A comprehensive study on synthesis and crystal structures of Cu(II) and Ni(II) complexes: In vitro and in silico evaluation of biomolecular interactions, antiproliferative activities and molecular docking


Özbağcı D. İ., Erdağı S. İ., Aydın İ., AYDIN R., Zorlu Y., ARI F.

Journal of Molecular Structure, cilt.1309, 2024 (SCI-Expanded) identifier identifier

  • Yayın Türü: Makale / Tam Makale
  • Cilt numarası: 1309
  • Basım Tarihi: 2024
  • Doi Numarası: 10.1016/j.molstruc.2024.138244
  • Dergi Adı: Journal of Molecular Structure
  • Derginin Tarandığı İndeksler: Science Citation Index Expanded (SCI-EXPANDED), Scopus, Academic Search Premier, Chemical Abstracts Core, Chimica, Compendex, INSPEC
  • Anahtar Kelimeler: Antiproliferative activity, Cu(II) complexes, DNA/BSA interactions, Molecular docking, Ni(II) complexes, Terpyridine
  • Kocaeli Üniversitesi Adresli: Evet

Özet

Cu(II) and Ni(II) complexes, [Cu(NNN)2](NO3)2 (1) and [Ni(NNN)2](NO3)2 (2) (NNN-donor ligand: 2,2′:6′,2″-terpyridine), have been synthesized and characterized by electronic absorption spectroscopy, CHN analysis, FTIR, ESI-MS and X-ray crystallography techniques. Interaction of the complexes 1 and 2 with biomolecules (calf thymus DNA (CT-DNA) and bovine serum albumin (BSA)) has been investigated by electronic absorption and fluorescence spectroscopy. The results show that the complexes 1 and 2 can bind to CT-DNA via a moderate intercalation mode. Moreover, the fluorescence quenching mechanism between the complexes 1 and 2 and BSA is a static quenching process. The antiproliferative activities of the complexes 1 and 2 against human breast cancer (MCF-7) and lung cancer (A549 and H1299) cell lines were investigated. The complex 1 was found to have promising antiproliferative activity in selected cell line, with lower IC50 values than cisplatin. Molecular docking studies conducted across the complexes 1 and 2 have provided their potential as prospective chemotherapeutic agents against tumors. The complexes 1 and 2 demonstrated spontaneous binding with targets including anaplastic lymphoma kinase (ALK), heat shock protein 90 (Hsp90), epidermal growth factor receptor (EGFR), bovine hemoglobin (BHb), human epidermal growth factor receptor 2 (HER2), and B-DNA. These interactions are primarily driven by van der Waals forces and π-π interactions. Determining binding constants and the multiplicity of binding sites enhances understanding of these molecular interactions.

━━━━━━━━━━

What to do: Reproduce the passage of the Cu(II) and Ni(II) complexes page between "A comprehensive study" and "Zorlu Y., ARI F.", inclusive.

━━━━━━━━━━

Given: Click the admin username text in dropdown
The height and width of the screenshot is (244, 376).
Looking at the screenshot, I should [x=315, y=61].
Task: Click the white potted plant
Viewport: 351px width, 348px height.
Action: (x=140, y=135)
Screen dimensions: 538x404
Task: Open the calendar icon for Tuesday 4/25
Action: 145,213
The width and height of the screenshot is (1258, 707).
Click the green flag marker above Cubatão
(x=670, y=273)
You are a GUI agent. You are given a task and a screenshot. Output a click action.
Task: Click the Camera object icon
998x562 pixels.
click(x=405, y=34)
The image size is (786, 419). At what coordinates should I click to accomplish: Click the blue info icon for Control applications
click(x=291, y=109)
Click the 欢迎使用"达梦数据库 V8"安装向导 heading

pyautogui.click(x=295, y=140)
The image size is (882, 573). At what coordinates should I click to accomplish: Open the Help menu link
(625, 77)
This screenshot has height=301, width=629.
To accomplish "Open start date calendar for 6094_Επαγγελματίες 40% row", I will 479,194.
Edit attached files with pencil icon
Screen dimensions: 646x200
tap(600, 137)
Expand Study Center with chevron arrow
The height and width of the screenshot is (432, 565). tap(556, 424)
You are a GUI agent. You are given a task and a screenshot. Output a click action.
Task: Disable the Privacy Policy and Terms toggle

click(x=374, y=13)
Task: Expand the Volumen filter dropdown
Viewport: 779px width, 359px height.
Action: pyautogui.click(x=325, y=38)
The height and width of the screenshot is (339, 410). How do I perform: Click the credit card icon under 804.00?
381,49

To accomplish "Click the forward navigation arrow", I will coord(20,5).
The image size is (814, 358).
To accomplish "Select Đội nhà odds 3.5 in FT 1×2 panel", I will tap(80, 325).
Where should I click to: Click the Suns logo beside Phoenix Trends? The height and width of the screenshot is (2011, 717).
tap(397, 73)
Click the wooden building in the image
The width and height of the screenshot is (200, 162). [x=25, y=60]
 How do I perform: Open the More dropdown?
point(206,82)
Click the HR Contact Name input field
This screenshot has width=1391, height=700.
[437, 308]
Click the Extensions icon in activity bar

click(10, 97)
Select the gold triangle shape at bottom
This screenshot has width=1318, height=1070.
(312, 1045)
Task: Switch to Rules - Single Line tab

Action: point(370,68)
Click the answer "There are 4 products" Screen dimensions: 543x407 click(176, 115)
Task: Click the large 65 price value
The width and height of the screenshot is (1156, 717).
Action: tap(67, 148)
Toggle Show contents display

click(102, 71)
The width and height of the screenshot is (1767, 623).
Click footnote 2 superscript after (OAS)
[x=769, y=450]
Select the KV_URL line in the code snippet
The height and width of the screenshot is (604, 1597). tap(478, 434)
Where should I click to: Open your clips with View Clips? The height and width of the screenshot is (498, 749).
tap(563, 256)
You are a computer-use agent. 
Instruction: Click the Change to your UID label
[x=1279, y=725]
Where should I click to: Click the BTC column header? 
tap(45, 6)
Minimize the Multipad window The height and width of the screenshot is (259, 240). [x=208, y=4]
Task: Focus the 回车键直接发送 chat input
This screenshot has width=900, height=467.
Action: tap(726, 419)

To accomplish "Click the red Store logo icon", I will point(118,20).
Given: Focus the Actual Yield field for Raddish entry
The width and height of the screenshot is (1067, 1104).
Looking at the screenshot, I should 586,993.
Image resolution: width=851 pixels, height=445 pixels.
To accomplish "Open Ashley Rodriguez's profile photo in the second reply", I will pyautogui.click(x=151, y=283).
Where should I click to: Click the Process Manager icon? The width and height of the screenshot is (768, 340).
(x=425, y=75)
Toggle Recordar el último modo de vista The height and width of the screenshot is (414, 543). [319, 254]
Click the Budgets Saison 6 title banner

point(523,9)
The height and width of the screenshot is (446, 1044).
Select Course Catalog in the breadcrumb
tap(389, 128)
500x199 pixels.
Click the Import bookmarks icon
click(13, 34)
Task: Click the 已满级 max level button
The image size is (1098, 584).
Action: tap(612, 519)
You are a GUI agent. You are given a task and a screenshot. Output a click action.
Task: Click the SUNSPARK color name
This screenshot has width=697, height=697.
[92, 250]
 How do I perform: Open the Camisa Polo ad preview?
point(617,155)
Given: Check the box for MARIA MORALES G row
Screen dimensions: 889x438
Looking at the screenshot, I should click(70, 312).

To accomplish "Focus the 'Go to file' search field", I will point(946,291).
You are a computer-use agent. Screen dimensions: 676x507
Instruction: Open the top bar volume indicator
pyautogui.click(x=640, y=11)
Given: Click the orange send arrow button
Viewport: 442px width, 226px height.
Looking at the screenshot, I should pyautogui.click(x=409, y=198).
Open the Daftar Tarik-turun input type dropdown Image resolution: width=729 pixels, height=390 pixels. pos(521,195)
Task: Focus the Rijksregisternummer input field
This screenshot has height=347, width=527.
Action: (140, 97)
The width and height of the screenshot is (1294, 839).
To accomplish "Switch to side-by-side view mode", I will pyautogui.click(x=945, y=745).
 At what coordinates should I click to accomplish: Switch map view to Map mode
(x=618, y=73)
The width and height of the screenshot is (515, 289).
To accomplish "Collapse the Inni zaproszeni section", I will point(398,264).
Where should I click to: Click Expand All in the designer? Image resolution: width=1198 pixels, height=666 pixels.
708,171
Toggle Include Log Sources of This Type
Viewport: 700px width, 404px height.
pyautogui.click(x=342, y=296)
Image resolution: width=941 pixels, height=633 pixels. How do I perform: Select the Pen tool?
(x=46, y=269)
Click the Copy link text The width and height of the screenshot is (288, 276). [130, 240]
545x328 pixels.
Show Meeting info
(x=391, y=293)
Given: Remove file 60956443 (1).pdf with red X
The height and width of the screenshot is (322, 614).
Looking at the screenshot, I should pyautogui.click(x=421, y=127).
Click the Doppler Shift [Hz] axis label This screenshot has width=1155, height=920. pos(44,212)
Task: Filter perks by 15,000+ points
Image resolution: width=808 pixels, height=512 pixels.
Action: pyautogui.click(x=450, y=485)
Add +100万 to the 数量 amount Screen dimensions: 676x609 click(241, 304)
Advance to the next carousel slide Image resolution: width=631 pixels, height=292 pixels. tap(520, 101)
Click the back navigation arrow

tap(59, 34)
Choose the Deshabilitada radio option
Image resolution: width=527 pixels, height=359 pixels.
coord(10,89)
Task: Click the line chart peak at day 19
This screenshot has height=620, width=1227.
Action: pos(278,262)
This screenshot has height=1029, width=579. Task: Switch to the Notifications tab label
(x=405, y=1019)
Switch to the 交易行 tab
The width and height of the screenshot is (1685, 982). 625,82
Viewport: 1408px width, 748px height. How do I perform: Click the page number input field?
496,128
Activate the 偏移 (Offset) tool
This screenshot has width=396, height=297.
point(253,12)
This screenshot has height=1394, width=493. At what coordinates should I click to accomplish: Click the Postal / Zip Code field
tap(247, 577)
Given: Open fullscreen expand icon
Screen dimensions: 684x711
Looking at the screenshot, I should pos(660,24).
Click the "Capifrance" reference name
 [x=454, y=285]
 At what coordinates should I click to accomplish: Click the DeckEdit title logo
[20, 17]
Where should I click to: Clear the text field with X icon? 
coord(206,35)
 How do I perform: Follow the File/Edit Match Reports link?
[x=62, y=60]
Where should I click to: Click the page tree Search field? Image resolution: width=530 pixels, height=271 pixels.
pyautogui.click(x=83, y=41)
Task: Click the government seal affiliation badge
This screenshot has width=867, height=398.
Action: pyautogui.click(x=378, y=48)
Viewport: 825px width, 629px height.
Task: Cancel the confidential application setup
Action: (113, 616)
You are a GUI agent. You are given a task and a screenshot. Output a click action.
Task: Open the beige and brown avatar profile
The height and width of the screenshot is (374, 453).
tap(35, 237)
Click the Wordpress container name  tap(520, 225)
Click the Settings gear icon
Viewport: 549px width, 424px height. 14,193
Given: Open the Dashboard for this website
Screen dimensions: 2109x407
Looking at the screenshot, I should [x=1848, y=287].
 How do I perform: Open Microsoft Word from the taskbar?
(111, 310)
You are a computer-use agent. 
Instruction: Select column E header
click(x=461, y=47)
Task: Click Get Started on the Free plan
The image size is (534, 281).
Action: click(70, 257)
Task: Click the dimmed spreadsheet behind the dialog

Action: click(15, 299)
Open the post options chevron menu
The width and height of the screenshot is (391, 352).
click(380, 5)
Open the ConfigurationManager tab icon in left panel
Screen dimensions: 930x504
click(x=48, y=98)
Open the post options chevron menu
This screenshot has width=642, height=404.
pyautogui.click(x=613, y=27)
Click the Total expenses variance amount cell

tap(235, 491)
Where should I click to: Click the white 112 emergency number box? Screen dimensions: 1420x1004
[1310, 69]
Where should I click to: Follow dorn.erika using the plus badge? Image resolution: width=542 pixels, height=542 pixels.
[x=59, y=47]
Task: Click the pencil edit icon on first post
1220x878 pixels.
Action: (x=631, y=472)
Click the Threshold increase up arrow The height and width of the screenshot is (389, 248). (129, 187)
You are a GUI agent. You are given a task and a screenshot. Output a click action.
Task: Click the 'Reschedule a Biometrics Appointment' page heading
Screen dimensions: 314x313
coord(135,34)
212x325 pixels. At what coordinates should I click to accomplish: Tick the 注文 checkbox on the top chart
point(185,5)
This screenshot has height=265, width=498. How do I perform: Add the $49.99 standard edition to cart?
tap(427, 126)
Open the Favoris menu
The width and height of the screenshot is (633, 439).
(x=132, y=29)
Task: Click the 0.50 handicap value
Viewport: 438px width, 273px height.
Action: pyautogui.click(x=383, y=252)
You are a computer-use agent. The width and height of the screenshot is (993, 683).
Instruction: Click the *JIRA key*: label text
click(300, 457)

━━━━━━━━━━

Written reply:
A comprehensive study on synthesis and crystal structures of Cu(II) and Ni(II) complexes: In vitro and in silico evaluation of biomolecular interactions, antiproliferative activities and molecular docking


Özbağcı D. İ., Erdağı S. İ., Aydın İ., AYDIN R., Zorlu Y., ARI F.